- **REQUIREMENT**:
Rewrite all of the data below with every instance of "How do I perform" replaced by "How can I do". Leave everything else unchanged.

- **Data on where items appear**:

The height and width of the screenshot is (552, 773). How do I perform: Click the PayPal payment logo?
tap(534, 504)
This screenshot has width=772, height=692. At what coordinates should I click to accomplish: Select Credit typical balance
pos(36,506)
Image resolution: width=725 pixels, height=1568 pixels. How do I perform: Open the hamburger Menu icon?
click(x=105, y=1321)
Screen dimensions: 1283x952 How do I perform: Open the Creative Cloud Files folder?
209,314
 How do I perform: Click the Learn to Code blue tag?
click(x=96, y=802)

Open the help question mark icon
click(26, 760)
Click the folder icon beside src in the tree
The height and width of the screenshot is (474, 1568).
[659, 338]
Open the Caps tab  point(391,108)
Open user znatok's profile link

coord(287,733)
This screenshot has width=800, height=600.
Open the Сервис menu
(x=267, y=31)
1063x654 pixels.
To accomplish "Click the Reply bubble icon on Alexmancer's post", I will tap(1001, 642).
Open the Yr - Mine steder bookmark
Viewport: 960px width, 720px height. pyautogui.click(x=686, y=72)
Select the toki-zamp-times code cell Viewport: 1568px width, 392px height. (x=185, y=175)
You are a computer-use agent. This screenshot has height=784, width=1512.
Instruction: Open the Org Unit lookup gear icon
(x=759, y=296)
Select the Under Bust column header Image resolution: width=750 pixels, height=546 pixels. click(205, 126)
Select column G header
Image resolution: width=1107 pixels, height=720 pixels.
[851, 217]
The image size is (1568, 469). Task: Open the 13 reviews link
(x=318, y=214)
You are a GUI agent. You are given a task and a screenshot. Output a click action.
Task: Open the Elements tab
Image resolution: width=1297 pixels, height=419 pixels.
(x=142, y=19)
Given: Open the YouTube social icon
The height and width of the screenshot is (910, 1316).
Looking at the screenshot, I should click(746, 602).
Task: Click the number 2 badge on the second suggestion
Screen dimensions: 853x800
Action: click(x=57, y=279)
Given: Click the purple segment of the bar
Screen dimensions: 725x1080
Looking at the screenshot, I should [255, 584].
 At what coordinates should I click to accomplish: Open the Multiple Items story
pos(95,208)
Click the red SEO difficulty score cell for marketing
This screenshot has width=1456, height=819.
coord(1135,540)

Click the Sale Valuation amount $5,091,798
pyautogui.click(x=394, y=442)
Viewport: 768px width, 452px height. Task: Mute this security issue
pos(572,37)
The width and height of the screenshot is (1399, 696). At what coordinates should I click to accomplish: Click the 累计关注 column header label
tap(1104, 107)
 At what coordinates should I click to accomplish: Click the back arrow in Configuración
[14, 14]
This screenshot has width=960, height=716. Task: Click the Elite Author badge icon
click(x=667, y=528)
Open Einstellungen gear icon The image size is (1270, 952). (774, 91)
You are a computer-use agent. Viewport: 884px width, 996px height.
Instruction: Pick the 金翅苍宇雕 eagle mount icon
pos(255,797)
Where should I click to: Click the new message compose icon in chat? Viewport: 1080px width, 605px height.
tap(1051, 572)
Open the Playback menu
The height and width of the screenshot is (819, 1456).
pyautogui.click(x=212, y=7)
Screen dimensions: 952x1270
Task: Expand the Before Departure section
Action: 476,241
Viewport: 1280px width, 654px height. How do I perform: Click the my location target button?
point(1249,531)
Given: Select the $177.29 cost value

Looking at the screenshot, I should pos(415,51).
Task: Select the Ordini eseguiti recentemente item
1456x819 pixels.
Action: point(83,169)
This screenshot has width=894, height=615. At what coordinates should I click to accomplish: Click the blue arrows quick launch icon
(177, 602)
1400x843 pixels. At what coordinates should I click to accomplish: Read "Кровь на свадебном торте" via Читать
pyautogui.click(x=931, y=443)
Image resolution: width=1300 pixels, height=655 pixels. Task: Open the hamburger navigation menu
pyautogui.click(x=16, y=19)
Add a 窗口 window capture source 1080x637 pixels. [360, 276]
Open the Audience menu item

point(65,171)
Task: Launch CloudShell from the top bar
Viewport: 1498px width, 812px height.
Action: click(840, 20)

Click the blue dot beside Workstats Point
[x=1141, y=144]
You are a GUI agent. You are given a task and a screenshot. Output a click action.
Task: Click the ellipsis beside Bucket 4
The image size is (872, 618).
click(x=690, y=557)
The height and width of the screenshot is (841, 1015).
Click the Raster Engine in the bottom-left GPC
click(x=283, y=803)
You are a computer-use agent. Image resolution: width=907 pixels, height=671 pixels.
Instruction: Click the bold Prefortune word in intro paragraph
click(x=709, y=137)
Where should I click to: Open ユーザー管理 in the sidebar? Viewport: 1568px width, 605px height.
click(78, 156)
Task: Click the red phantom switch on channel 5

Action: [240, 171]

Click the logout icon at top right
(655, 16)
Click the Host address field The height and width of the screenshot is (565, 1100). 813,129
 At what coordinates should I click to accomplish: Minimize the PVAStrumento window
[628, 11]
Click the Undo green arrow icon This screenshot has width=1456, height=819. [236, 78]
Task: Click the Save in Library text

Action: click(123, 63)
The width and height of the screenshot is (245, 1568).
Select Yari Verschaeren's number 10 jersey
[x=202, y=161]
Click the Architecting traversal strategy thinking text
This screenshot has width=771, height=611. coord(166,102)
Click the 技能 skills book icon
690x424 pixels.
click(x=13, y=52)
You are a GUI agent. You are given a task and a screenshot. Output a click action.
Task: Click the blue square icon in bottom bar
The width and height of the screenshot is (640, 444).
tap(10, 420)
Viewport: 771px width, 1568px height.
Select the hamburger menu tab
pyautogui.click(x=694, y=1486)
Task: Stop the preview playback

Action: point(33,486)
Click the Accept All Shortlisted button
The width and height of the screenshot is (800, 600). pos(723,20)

- **FINISHED ANSWER**:
The height and width of the screenshot is (552, 773). How can I do: Click the PayPal payment logo?
tap(534, 504)
This screenshot has width=772, height=692. At what coordinates should I click to accomplish: Select Credit typical balance
pos(36,506)
Image resolution: width=725 pixels, height=1568 pixels. How can I do: Open the hamburger Menu icon?
click(x=105, y=1321)
Screen dimensions: 1283x952 How can I do: Open the Creative Cloud Files folder?
209,314
 How can I do: Click the Learn to Code blue tag?
click(x=96, y=802)

Open the help question mark icon
click(26, 760)
Click the folder icon beside src in the tree
The height and width of the screenshot is (474, 1568).
[659, 338]
Open the Caps tab  point(391,108)
Open user znatok's profile link

coord(287,733)
This screenshot has width=800, height=600.
Open the Сервис menu
(x=267, y=31)
1063x654 pixels.
To accomplish "Click the Reply bubble icon on Alexmancer's post", I will tap(1001, 642).
Open the Yr - Mine steder bookmark
Viewport: 960px width, 720px height. pyautogui.click(x=686, y=72)
Select the toki-zamp-times code cell Viewport: 1568px width, 392px height. (x=185, y=175)
You are a computer-use agent. This screenshot has height=784, width=1512.
Instruction: Open the Org Unit lookup gear icon
(x=759, y=296)
Select the Under Bust column header Image resolution: width=750 pixels, height=546 pixels. click(205, 126)
Select column G header
Image resolution: width=1107 pixels, height=720 pixels.
[851, 217]
The image size is (1568, 469). Task: Open the 13 reviews link
(x=318, y=214)
You are a GUI agent. You are given a task and a screenshot. Output a click action.
Task: Open the Elements tab
Image resolution: width=1297 pixels, height=419 pixels.
(x=142, y=19)
Given: Open the YouTube social icon
The height and width of the screenshot is (910, 1316).
Looking at the screenshot, I should click(746, 602).
Task: Click the number 2 badge on the second suggestion
Screen dimensions: 853x800
Action: click(x=57, y=279)
Given: Click the purple segment of the bar
Screen dimensions: 725x1080
Looking at the screenshot, I should [255, 584].
 At what coordinates should I click to accomplish: Open the Multiple Items story
pos(95,208)
Click the red SEO difficulty score cell for marketing
This screenshot has width=1456, height=819.
coord(1135,540)

Click the Sale Valuation amount $5,091,798
pyautogui.click(x=394, y=442)
Viewport: 768px width, 452px height. Task: Mute this security issue
pos(572,37)
The width and height of the screenshot is (1399, 696). At what coordinates should I click to accomplish: Click the 累计关注 column header label
tap(1104, 107)
 At what coordinates should I click to accomplish: Click the back arrow in Configuración
[14, 14]
This screenshot has width=960, height=716. Task: Click the Elite Author badge icon
click(x=667, y=528)
Open Einstellungen gear icon The image size is (1270, 952). (774, 91)
You are a computer-use agent. Viewport: 884px width, 996px height.
Instruction: Pick the 金翅苍宇雕 eagle mount icon
pos(255,797)
Where should I click to: Click the new message compose icon in chat? Viewport: 1080px width, 605px height.
tap(1051, 572)
Open the Playback menu
The height and width of the screenshot is (819, 1456).
pyautogui.click(x=212, y=7)
Screen dimensions: 952x1270
Task: Expand the Before Departure section
Action: 476,241
Viewport: 1280px width, 654px height. How can I do: Click the my location target button?
point(1249,531)
Given: Select the $177.29 cost value

Looking at the screenshot, I should pos(415,51).
Task: Select the Ordini eseguiti recentemente item
1456x819 pixels.
Action: point(83,169)
This screenshot has width=894, height=615. At what coordinates should I click to accomplish: Click the blue arrows quick launch icon
(177, 602)
1400x843 pixels. At what coordinates should I click to accomplish: Read "Кровь на свадебном торте" via Читать
pyautogui.click(x=931, y=443)
Image resolution: width=1300 pixels, height=655 pixels. Task: Open the hamburger navigation menu
pyautogui.click(x=16, y=19)
Add a 窗口 window capture source 1080x637 pixels. [360, 276]
Open the Audience menu item

point(65,171)
Task: Launch CloudShell from the top bar
Viewport: 1498px width, 812px height.
Action: click(840, 20)

Click the blue dot beside Workstats Point
[x=1141, y=144]
You are a GUI agent. You are given a task and a screenshot. Output a click action.
Task: Click the ellipsis beside Bucket 4
The image size is (872, 618).
click(x=690, y=557)
The height and width of the screenshot is (841, 1015).
Click the Raster Engine in the bottom-left GPC
click(x=283, y=803)
You are a computer-use agent. Image resolution: width=907 pixels, height=671 pixels.
Instruction: Click the bold Prefortune word in intro paragraph
click(x=709, y=137)
Where should I click to: Open ユーザー管理 in the sidebar? Viewport: 1568px width, 605px height.
click(78, 156)
Task: Click the red phantom switch on channel 5

Action: [240, 171]

Click the logout icon at top right
(655, 16)
Click the Host address field The height and width of the screenshot is (565, 1100). 813,129
 At what coordinates should I click to accomplish: Minimize the PVAStrumento window
[628, 11]
Click the Undo green arrow icon This screenshot has width=1456, height=819. [236, 78]
Task: Click the Save in Library text

Action: click(123, 63)
The width and height of the screenshot is (245, 1568).
Select Yari Verschaeren's number 10 jersey
[x=202, y=161]
Click the Architecting traversal strategy thinking text
This screenshot has width=771, height=611. coord(166,102)
Click the 技能 skills book icon
690x424 pixels.
click(x=13, y=52)
You are a GUI agent. You are given a task and a screenshot. Output a click action.
Task: Click the blue square icon in bottom bar
The width and height of the screenshot is (640, 444).
tap(10, 420)
Viewport: 771px width, 1568px height.
Select the hamburger menu tab
pyautogui.click(x=694, y=1486)
Task: Stop the preview playback

Action: point(33,486)
Click the Accept All Shortlisted button
The width and height of the screenshot is (800, 600). pos(723,20)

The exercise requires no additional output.